**What the task asks:** The answer is all of the data, repeated exactly.

Saved entries:
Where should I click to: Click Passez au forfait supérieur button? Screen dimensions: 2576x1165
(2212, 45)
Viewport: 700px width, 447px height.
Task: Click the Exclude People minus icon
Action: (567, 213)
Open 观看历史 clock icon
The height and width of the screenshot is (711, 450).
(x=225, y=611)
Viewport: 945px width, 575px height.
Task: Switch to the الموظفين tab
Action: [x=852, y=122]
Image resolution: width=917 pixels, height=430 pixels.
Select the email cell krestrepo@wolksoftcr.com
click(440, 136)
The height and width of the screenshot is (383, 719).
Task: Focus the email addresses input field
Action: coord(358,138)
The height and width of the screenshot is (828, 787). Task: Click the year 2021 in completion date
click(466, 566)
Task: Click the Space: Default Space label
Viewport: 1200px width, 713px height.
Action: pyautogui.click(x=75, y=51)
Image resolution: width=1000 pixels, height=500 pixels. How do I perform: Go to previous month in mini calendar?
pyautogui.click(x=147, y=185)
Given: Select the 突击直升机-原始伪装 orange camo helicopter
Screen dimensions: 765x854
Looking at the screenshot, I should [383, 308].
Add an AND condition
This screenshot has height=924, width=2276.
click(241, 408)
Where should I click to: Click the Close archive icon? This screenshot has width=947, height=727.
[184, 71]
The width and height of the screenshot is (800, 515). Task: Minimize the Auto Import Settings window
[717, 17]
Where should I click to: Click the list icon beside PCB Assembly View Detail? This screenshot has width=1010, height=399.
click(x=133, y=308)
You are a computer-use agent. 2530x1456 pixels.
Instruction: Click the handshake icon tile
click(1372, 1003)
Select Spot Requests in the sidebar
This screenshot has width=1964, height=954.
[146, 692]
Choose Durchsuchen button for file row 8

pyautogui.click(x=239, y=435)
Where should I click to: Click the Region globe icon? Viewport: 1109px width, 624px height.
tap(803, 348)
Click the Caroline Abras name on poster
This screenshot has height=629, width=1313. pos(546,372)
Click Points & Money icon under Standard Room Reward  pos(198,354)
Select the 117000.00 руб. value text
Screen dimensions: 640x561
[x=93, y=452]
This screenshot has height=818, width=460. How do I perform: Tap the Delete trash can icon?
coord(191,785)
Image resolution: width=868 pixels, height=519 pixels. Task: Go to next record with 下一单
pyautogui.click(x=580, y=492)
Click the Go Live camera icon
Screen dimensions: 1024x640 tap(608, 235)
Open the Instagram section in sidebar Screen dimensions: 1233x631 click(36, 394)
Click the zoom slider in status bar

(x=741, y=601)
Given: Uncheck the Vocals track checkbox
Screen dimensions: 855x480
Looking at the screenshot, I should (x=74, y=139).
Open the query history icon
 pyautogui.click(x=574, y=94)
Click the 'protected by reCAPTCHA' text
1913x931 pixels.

**Answer to the exercise:**
Where should I click to: Click Passez au forfait supérieur button? Screen dimensions: 2576x1165
(2212, 45)
Viewport: 700px width, 447px height.
Task: Click the Exclude People minus icon
Action: (567, 213)
Open 观看历史 clock icon
The height and width of the screenshot is (711, 450).
(x=225, y=611)
Viewport: 945px width, 575px height.
Task: Switch to the الموظفين tab
Action: [x=852, y=122]
Image resolution: width=917 pixels, height=430 pixels.
Select the email cell krestrepo@wolksoftcr.com
click(440, 136)
The height and width of the screenshot is (383, 719).
Task: Focus the email addresses input field
Action: coord(358,138)
The height and width of the screenshot is (828, 787). Task: Click the year 2021 in completion date
click(466, 566)
Task: Click the Space: Default Space label
Viewport: 1200px width, 713px height.
Action: pyautogui.click(x=75, y=51)
Image resolution: width=1000 pixels, height=500 pixels. How do I perform: Go to previous month in mini calendar?
pyautogui.click(x=147, y=185)
Given: Select the 突击直升机-原始伪装 orange camo helicopter
Screen dimensions: 765x854
Looking at the screenshot, I should [383, 308].
Add an AND condition
This screenshot has height=924, width=2276.
click(241, 408)
Where should I click to: Click the Close archive icon? This screenshot has width=947, height=727.
[184, 71]
The width and height of the screenshot is (800, 515). Task: Minimize the Auto Import Settings window
[717, 17]
Where should I click to: Click the list icon beside PCB Assembly View Detail? This screenshot has width=1010, height=399.
click(x=133, y=308)
You are a computer-use agent. 2530x1456 pixels.
Instruction: Click the handshake icon tile
click(1372, 1003)
Select Spot Requests in the sidebar
This screenshot has width=1964, height=954.
[146, 692]
Choose Durchsuchen button for file row 8

pyautogui.click(x=239, y=435)
Where should I click to: Click the Region globe icon? Viewport: 1109px width, 624px height.
tap(803, 348)
Click the Caroline Abras name on poster
This screenshot has height=629, width=1313. pos(546,372)
Click Points & Money icon under Standard Room Reward  pos(198,354)
Select the 117000.00 руб. value text
Screen dimensions: 640x561
[x=93, y=452]
This screenshot has height=818, width=460. How do I perform: Tap the Delete trash can icon?
coord(191,785)
Image resolution: width=868 pixels, height=519 pixels. Task: Go to next record with 下一单
pyautogui.click(x=580, y=492)
Click the Go Live camera icon
Screen dimensions: 1024x640 tap(608, 235)
Open the Instagram section in sidebar Screen dimensions: 1233x631 click(36, 394)
Click the zoom slider in status bar

(x=741, y=601)
Given: Uncheck the Vocals track checkbox
Screen dimensions: 855x480
Looking at the screenshot, I should (x=74, y=139).
Open the query history icon
 pyautogui.click(x=574, y=94)
Click the 'protected by reCAPTCHA' text
1913x931 pixels.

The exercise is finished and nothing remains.